So that if they repent, all who wish for it can obtain mercy from God:
and the Scripture foretells that they shall be blessed, saying,
‘Blessed is the man to whom the Lord imputeth not sin;’2491 that is, having repented of his sins, that he
may receive remission of them from God; and not as you deceive
yourselves, and some others who resemble you in this, who say, that even
though they be sinners, but know God, the Lord will not impute sin to
them. We have as proof of this the one fall of David, which happened
through his boasting, which was forgiven then when he so mourned and
wept, as it is written. But if even to such a man no remission was
granted before repentance, and only when this great king, and anointed
one, and prophet, mourned and conducted himself so, how can the impure
and utterly abandoned, if they weep not, and mourn not, and repent not,
entertain the hope that the Lord will not impute to them sin?
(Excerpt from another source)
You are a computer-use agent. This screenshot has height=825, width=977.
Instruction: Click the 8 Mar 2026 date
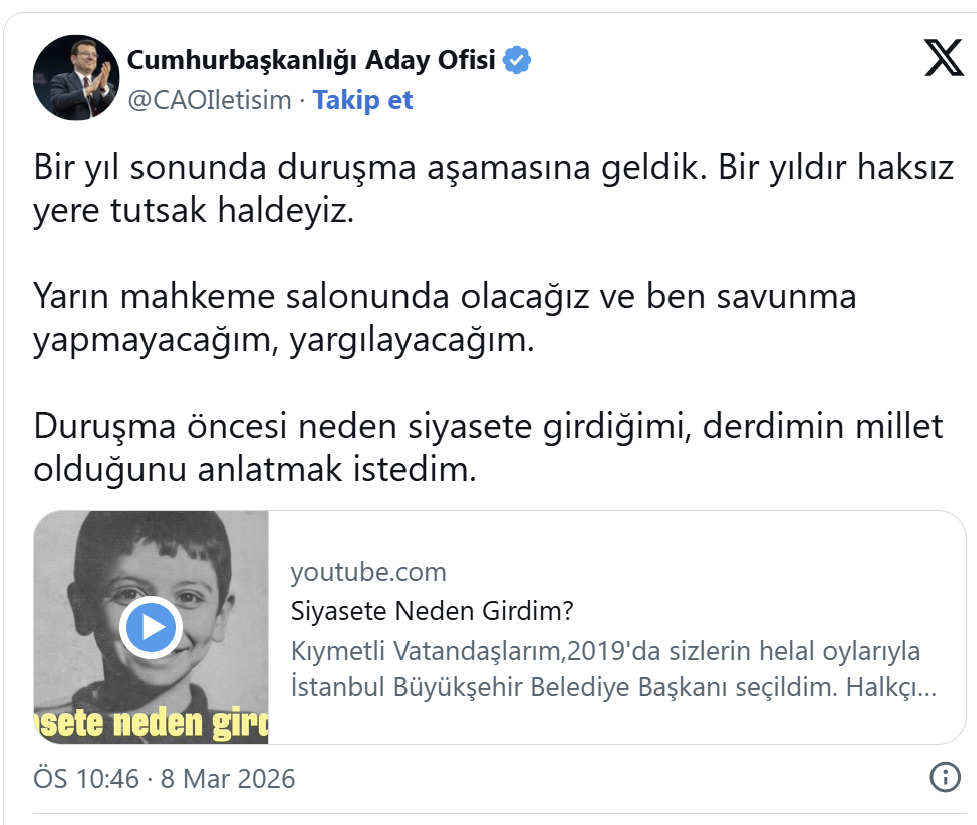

And this
one fall of David, in the matter of Uriah’s wife, proves,
sirs,” I said, “that the patriarchs had many wives, not to
commit fornication, but that a certain dispensation and all mysteries
might be accomplished by them; since, if it were allowable to take any
wife, or as many wives as one chooses, and how he chooses, which the men
of your nation do over all the earth, wherever they sojourn, or wherever
they have been sent, taking women under the name of marriage, much more
would David have been permitted to do this.”